Frequently Asked Questions

Is Complex PTSD in the DSM-5?

No. Complex PTSD is a recognized diagnosis in the WHO's ICD-11 but the American DSM-5 does not list it as a separate condition. In the DSM-5, many features of C-PTSD are captured within PTSD's expanded criteria, including a dissociative subtype. Clinicians working within the DSM system cannot formally diagnose 'Complex PTSD,' but most are aware of the ICD-11 concept and can recognize the symptom profile. If a specific ICD-11 C-PTSD diagnosis matters to you, for treatment planning, insurance purposes, or clarity about your experience, ask your clinician which diagnostic framework they use.

What does affect dysregulation in C-PTSD look like?

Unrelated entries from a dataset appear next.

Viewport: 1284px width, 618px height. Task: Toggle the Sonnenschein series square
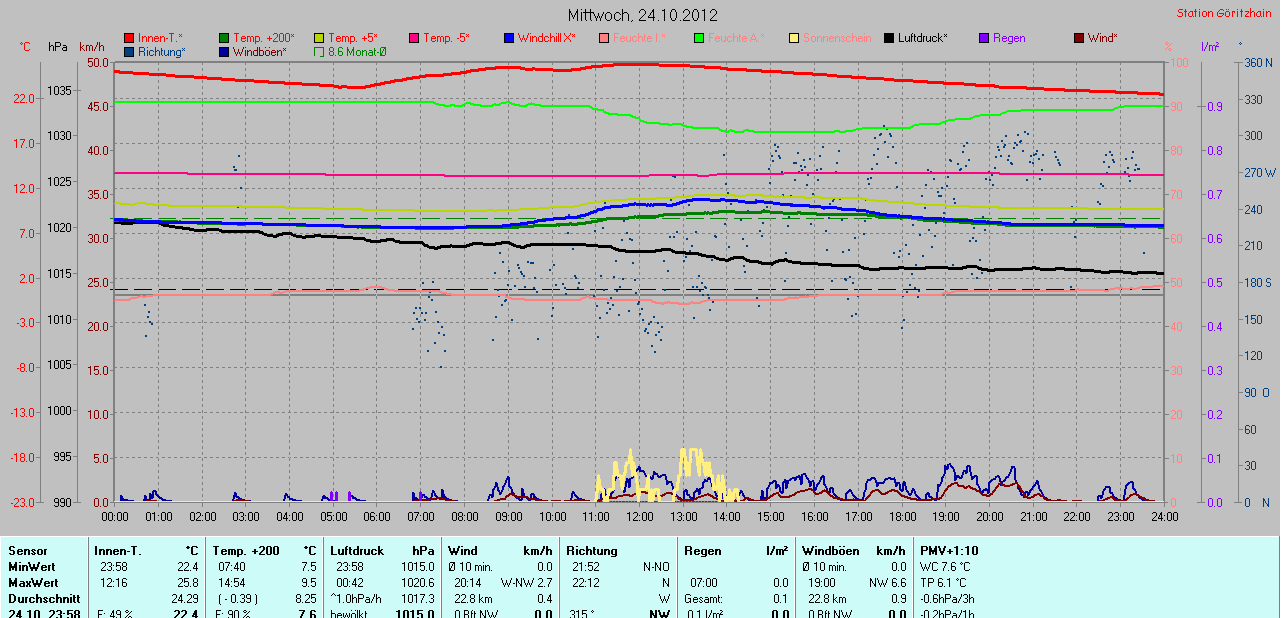tap(794, 38)
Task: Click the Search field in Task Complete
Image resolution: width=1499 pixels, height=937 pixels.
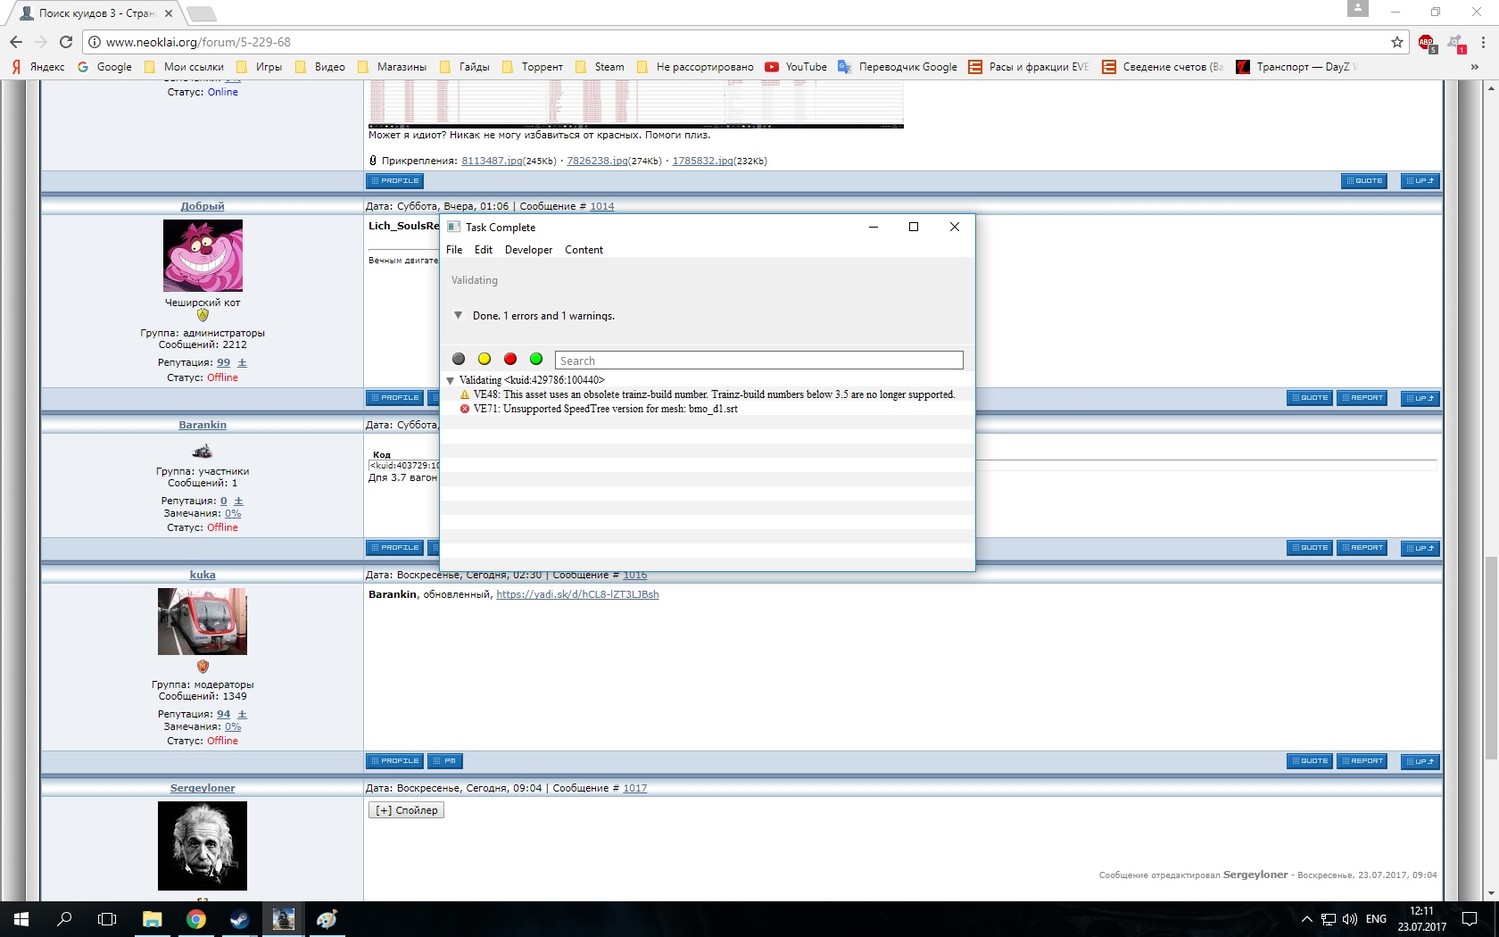Action: click(758, 360)
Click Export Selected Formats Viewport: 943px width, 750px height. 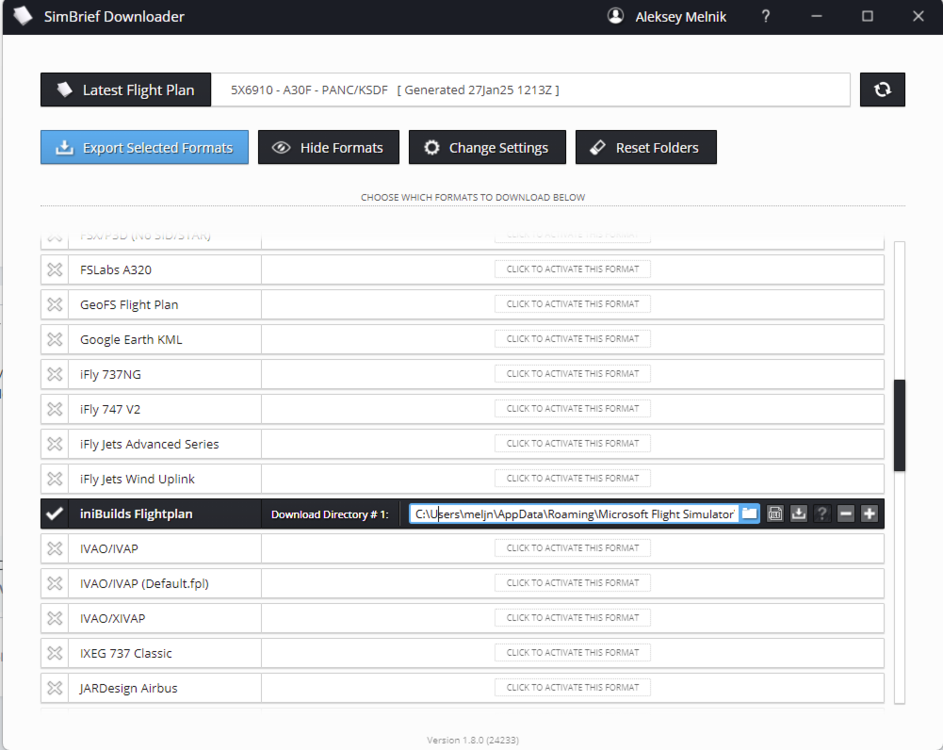[x=145, y=148]

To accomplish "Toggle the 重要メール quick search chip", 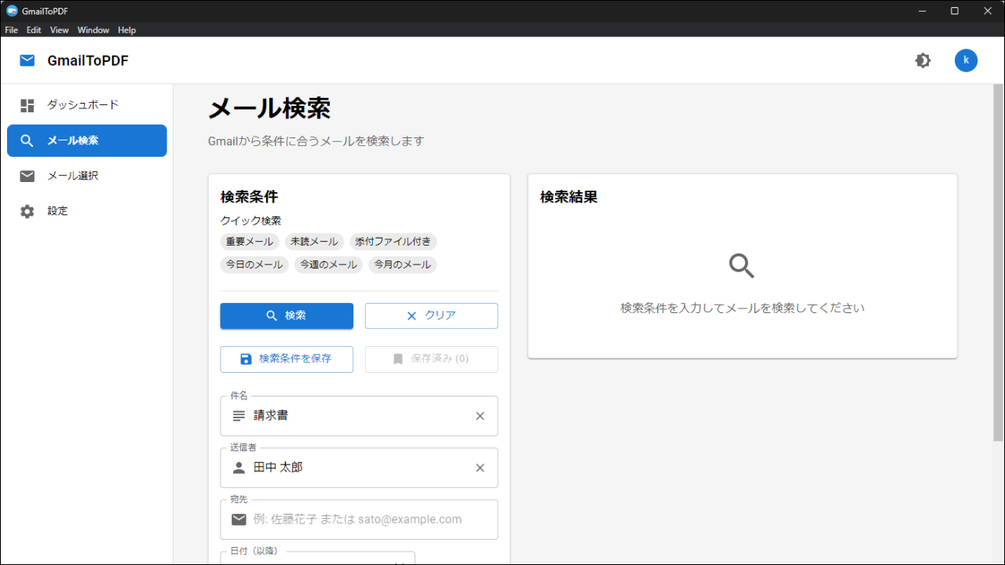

Affect dysregulation means difficulty regulating emotional responses, often in both directions. You might experience emotional flooding, where a relatively small trigger produces an intense emotional response that feels impossible to control. You might also experience emotional numbing or dissociation, where you feel cut off from your feelings. Some people alternate between the two. This is different from ordinary mood variability. It reflects a nervous system that learned, through prolonged trauma, to respond to perceived threat at an accelerated level or to shut down as a protective measure.

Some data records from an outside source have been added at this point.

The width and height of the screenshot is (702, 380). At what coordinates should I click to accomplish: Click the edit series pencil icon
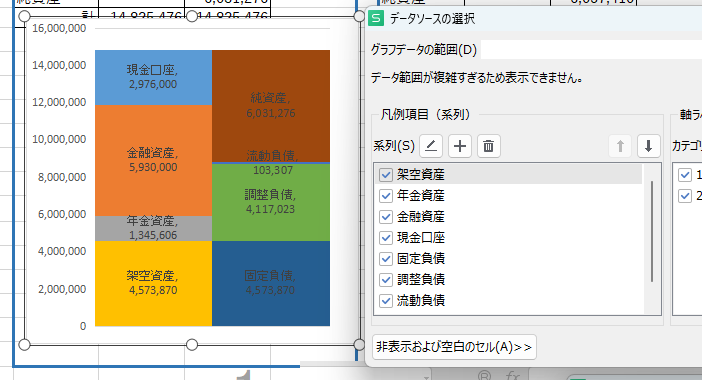coord(431,146)
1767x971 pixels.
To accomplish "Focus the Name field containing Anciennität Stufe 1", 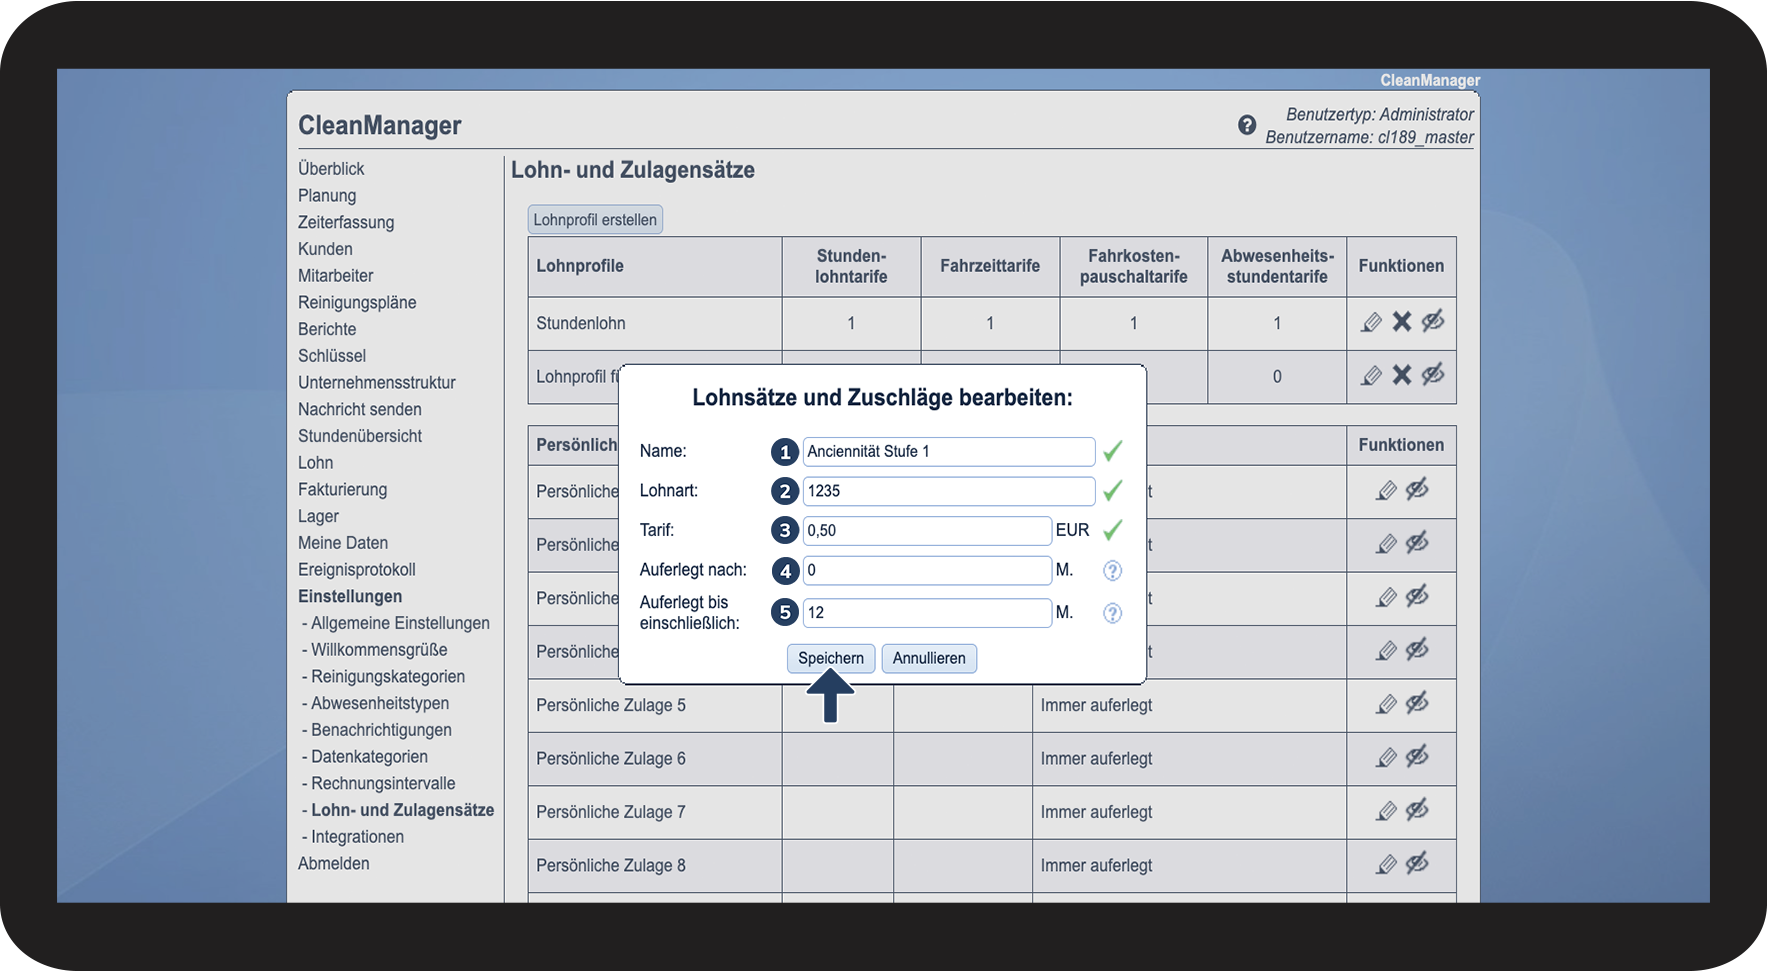I will [948, 452].

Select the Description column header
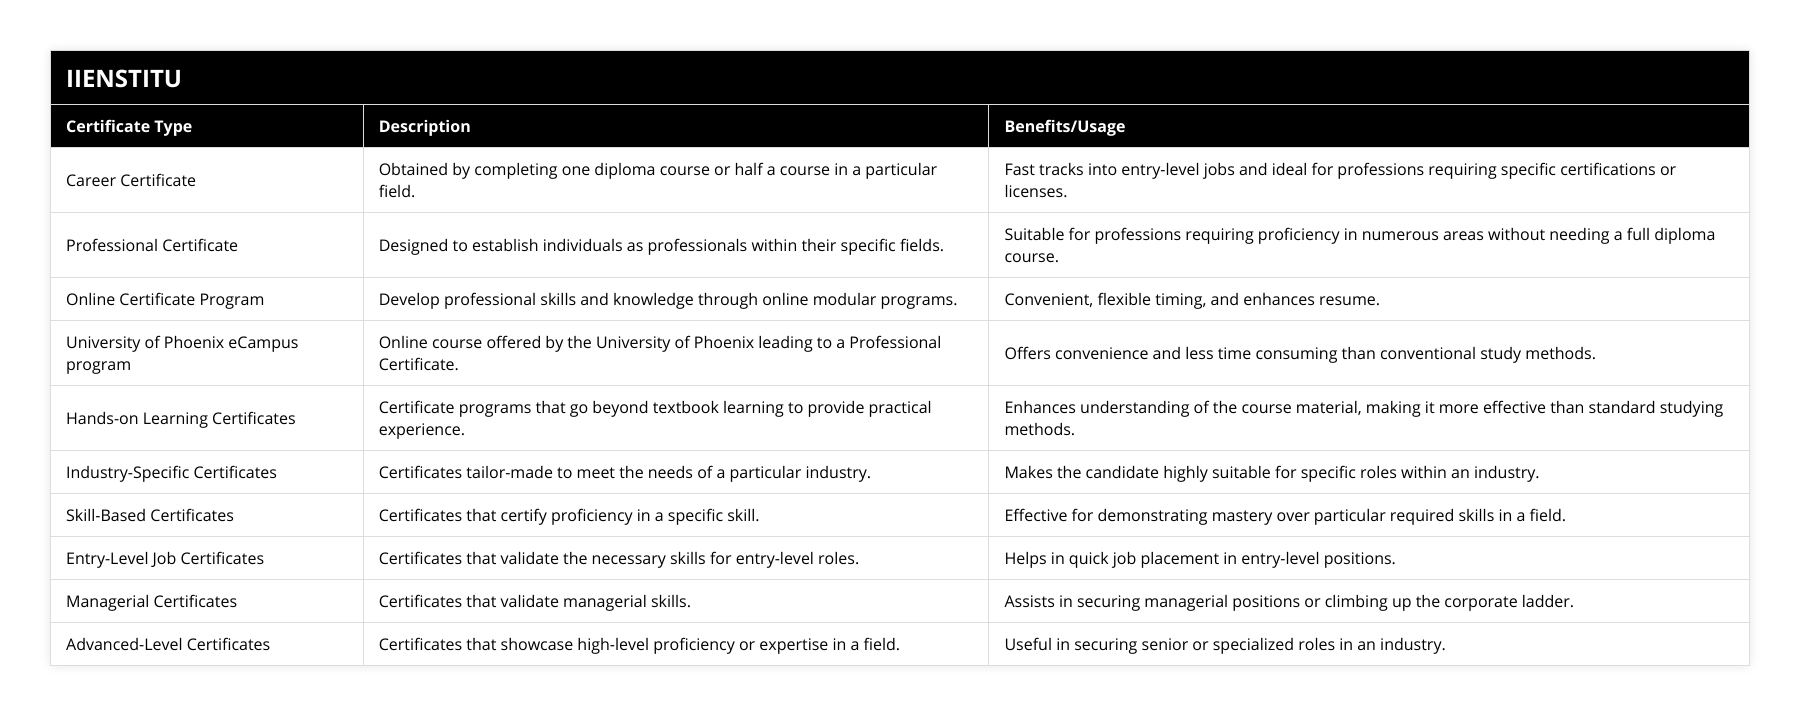(424, 126)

Can you have both PTSD and C-PTSD?

Under the ICD-11, no. The diagnostic rules require you to receive either a PTSD or a C-PTSD diagnosis, not both. If you meet criteria for both the core PTSD symptoms and the three disturbance of self-organization clusters, the C-PTSD diagnosis supersedes PTSD. In the DSM-5 framework, which does not recognize C-PTSD as a separate diagnosis, your clinician might use specifiers or comorbid diagnoses to capture the full clinical picture.

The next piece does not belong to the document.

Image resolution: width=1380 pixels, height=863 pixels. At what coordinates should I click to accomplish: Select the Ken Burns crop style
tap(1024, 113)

Why does C-PTSD require phased treatment when PTSD doesn't?

The DSO symptoms in C-PTSD, particularly affect dysregulation and interpersonal difficulties, can interfere with the therapeutic alliance and the stress tolerance needed to engage in trauma-focused processing. A person who cannot regulate their emotions adequately is at risk of being overwhelmed during trauma exposure work, which can worsen symptoms rather than help. The stabilization phase builds emotional regulation skills and a stable therapeutic relationship so that trauma processing can proceed more safely and effectively. PTSD without significant DSO typically does not require this extended preparatory phase.

How is C-PTSD diagnosed?

C-PTSD is diagnosed through clinical interview. The International Trauma Questionnaire (ITQ) is the validated self-report measure designed specifically for ICD-11 C-PTSD and PTSD. It measures six symptom clusters: three for PTSD (re-experiencing, avoidance, sense of threat) and three for DSO (affective dysregulation, negative self-concept, disturbances in relationships). A provisional diagnosis requires endorsement of at least one item in each of the six clusters, plus evidence of functional impairment. Many general practitioners are not trained to recognize C-PTSD presentations, particularly when they do not involve overt flashbacks or nightmares.

What is the difference between C-PTSD and borderline personality disorder?

There is meaningful overlap, and both conditions can result from early interpersonal trauma. The key diagnostic distinction is the relationship to trauma. C-PTSD requires a qualifying traumatic event, and the symptoms are conceptualized as responses to that trauma. BPD is defined by a pervasive pattern of instability in interpersonal relationships, self-image, and affect that began in early adulthood. Empirical research finds the conditions can co-occur, and some researchers argue that cases meeting both diagnoses are better described as C-PTSD. A thorough trauma history is essential for differential diagnosis.